I am one of their own, and all those injured and killed in this incident are my own.
I am Boston Strong.
Well said! I am continuously amazed at the solidarity of the citizens of Boston. What had to be done was done with a community effort and love. The entire city pulled together across any socioeconomic or cultural “boundaries” existed to love and support all who were there. No one hesitated to support a runner or observer of the Boston marathon. It was beautiful to see such compassion amidst such terror. Boston is a city that is a shining example of what America should be!
My sister ran the Boston marathon last year and that was all I could think off in the first moments after the blast. Then I realized that I had sisters and brothers all over the city that were pulling together to respond to the sad events of the days following. We should not be pulled apart by geographic boundaries in times of need.
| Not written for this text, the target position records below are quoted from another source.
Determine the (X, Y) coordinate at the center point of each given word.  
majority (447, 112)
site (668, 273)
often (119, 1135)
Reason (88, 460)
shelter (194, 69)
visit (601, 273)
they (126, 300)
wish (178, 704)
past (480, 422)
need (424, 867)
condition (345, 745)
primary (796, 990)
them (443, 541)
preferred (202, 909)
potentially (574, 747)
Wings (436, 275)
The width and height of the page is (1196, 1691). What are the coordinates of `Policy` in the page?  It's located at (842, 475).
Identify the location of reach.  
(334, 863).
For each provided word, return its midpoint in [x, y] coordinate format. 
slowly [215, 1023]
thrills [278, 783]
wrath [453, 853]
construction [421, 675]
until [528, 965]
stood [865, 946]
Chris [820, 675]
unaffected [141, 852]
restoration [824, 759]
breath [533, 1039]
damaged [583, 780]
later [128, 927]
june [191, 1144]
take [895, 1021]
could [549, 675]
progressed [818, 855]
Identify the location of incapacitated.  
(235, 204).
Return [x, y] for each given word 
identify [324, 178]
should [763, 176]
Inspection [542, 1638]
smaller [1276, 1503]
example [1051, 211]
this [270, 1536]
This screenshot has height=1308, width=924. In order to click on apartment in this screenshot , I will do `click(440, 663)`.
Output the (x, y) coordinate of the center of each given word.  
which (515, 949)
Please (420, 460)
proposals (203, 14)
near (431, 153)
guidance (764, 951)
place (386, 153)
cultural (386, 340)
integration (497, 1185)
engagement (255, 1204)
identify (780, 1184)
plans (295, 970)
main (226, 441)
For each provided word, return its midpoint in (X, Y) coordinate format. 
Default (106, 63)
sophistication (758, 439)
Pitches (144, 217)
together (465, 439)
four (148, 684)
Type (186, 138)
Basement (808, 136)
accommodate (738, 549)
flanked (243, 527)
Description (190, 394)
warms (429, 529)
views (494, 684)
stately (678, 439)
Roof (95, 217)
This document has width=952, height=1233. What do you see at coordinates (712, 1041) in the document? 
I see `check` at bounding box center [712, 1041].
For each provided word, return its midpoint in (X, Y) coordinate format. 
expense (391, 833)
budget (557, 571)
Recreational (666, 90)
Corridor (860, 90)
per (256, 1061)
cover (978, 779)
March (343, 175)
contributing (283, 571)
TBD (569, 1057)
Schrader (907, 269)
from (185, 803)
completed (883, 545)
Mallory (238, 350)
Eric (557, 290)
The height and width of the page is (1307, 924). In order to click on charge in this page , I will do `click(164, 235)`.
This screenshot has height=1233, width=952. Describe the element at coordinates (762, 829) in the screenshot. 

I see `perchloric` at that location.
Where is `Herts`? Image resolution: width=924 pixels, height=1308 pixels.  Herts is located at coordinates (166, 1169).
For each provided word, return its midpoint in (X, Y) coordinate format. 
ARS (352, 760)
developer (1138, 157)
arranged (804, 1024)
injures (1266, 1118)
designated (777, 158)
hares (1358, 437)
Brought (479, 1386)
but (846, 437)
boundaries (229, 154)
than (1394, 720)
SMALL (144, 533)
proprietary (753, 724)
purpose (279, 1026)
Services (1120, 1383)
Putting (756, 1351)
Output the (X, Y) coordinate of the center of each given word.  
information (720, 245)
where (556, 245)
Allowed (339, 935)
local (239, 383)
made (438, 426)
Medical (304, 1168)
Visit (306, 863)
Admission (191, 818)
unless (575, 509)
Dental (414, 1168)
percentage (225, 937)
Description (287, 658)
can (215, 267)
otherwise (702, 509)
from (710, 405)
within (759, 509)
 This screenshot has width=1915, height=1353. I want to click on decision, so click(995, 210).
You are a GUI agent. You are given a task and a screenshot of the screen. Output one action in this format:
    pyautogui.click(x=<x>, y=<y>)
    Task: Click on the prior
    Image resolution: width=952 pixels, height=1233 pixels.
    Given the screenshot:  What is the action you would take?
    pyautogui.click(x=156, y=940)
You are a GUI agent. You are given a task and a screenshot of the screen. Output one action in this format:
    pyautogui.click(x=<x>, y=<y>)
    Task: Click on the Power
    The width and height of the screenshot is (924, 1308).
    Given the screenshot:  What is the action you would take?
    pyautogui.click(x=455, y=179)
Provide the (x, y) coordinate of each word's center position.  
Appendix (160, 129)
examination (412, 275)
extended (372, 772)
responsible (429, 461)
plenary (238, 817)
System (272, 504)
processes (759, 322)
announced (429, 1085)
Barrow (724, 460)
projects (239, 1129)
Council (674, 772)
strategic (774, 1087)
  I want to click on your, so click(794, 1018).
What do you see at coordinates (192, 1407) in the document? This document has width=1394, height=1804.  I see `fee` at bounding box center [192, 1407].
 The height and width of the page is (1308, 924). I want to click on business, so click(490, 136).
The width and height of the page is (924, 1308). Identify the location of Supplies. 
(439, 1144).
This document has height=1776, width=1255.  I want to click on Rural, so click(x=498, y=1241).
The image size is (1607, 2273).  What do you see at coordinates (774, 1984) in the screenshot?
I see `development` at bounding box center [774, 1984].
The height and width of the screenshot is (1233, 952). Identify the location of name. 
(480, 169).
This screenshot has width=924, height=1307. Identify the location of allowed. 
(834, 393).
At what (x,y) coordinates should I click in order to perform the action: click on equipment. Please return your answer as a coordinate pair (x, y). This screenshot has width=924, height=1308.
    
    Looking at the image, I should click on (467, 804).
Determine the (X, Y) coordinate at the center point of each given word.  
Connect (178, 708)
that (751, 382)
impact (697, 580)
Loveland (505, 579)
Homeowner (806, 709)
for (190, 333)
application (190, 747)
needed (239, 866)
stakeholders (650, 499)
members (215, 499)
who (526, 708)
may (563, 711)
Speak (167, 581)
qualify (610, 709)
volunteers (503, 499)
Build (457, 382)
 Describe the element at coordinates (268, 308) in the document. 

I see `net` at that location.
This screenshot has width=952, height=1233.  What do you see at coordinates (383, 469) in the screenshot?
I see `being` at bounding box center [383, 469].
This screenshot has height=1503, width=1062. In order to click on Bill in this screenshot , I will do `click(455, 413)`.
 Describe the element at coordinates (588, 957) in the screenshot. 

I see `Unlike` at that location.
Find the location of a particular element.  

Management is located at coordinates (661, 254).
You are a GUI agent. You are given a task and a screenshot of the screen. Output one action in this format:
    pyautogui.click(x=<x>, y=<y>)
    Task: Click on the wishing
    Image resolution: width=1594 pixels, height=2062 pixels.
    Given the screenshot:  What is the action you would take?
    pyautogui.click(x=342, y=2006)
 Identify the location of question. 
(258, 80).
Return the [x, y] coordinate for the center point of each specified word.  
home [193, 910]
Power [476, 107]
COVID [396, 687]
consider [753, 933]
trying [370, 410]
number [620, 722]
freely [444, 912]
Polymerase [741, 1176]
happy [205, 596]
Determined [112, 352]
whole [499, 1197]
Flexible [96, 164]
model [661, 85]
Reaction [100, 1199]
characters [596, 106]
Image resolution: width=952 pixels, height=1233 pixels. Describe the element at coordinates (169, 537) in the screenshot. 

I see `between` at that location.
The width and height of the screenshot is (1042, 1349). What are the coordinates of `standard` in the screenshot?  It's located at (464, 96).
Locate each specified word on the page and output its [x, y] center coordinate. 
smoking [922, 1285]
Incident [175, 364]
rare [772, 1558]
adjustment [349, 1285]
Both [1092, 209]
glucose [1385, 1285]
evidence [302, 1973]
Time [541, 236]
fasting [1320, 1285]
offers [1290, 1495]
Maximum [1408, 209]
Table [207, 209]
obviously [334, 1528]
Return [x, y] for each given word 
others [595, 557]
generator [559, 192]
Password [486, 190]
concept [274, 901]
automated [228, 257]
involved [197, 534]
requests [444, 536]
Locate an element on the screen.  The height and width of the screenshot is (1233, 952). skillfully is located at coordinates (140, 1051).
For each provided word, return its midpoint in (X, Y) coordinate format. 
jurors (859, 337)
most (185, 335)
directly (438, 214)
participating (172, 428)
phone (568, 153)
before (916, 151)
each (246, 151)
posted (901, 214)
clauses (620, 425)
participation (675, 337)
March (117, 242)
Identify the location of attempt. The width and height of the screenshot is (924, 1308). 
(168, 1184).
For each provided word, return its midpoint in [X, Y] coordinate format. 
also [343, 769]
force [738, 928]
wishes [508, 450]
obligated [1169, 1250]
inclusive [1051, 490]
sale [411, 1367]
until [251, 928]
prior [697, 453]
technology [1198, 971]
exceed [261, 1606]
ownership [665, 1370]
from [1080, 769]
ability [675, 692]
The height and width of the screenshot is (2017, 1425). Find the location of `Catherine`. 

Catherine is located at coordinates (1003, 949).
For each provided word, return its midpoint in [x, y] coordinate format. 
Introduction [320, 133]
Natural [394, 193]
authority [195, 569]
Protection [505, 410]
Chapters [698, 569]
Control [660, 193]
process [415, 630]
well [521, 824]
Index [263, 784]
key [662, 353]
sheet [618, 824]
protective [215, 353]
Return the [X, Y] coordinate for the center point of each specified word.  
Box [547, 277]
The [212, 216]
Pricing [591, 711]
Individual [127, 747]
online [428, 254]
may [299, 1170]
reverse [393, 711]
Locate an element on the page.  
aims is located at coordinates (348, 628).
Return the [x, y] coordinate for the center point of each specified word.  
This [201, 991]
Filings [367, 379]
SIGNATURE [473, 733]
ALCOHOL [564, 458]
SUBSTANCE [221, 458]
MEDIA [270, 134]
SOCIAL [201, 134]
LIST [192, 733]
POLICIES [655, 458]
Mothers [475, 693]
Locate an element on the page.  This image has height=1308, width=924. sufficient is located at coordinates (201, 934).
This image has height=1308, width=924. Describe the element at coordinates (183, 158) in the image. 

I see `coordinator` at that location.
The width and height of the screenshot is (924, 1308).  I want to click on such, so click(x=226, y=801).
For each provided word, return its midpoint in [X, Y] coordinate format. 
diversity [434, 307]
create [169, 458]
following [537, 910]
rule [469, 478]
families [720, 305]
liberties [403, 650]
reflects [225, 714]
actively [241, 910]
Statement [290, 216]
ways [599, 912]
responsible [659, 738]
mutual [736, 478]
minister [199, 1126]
We should all rally together as an American community to do what needs to be done.
Absolutely! I think, while I focused on Boston as my post, that this is completely an American trait. As in 9-11, or any “thing” we face as a nation… there is something deep within all of us that call America home that pulls together. We are such an amazing place, and “great social experiment”. I am so glad your sister wasn’t in this, and I hope she and you and anyone else comes and runs next year 😉 You gotta place to stay !
It sounds so different than what we knew and loved about NM. Different worlds, same country.
It is SUCH a different world there, isn’t it? Sometimes I desperately miss New Mexico… it is my true love, haha. But I fit here.
Coastal cities have a different kind of camaraderie (I understand that may not be the best word choice given the situation)… I think it stems from fishing villages and sending people off to sea. They have to stick together and make things work through the harshest weather and time… versus the desert, which if you are not Native, is a place people went to be independent, unwatched, unregulated. Its a different kind of “free” maybe? I love the spirit of the West though. If New England spirit is the sea, the Western spirit is the wind.